--- START ---

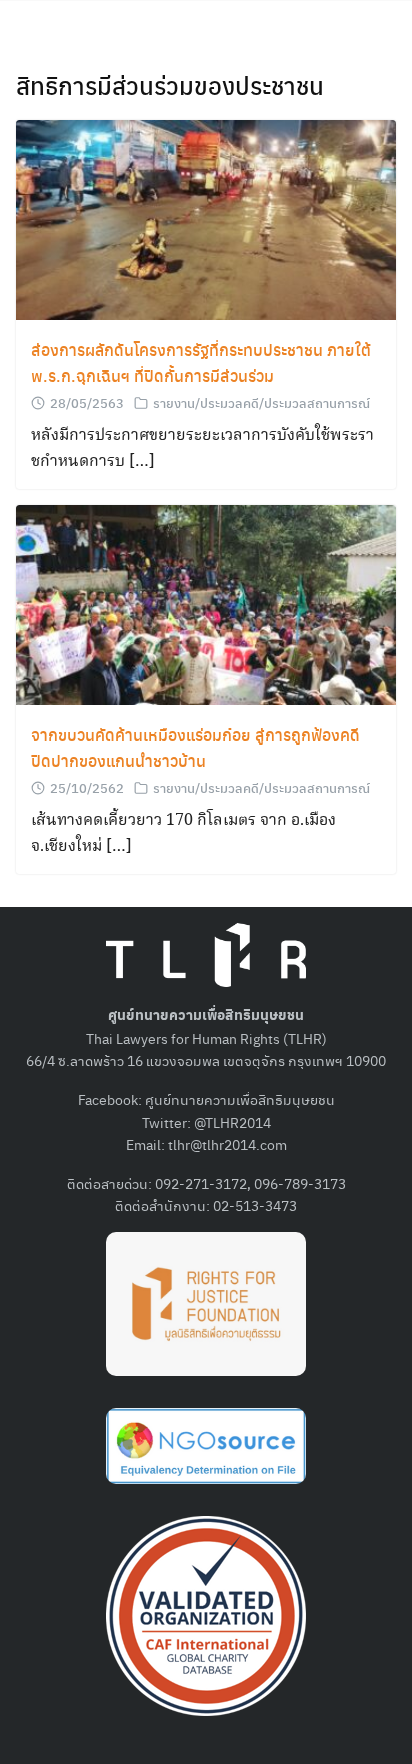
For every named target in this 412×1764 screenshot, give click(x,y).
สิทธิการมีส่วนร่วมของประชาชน (170, 85)
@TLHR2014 (232, 1122)
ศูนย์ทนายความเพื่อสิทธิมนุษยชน (240, 1099)
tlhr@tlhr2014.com (227, 1144)
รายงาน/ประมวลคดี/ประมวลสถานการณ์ (261, 402)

--- END ---

THE PROBLEM:
Transcribe all of the listing precisely. The images stay out of it.

THE COMPLETED TASK:
For every named target in this 412×1764 screenshot, give click(x,y).
สิทธิการมีส่วนร่วมของประชาชน (170, 85)
@TLHR2014 (232, 1122)
ศูนย์ทนายความเพื่อสิทธิมนุษยชน (240, 1099)
tlhr@tlhr2014.com (227, 1144)
รายงาน/ประมวลคดี/ประมวลสถานการณ์ (261, 402)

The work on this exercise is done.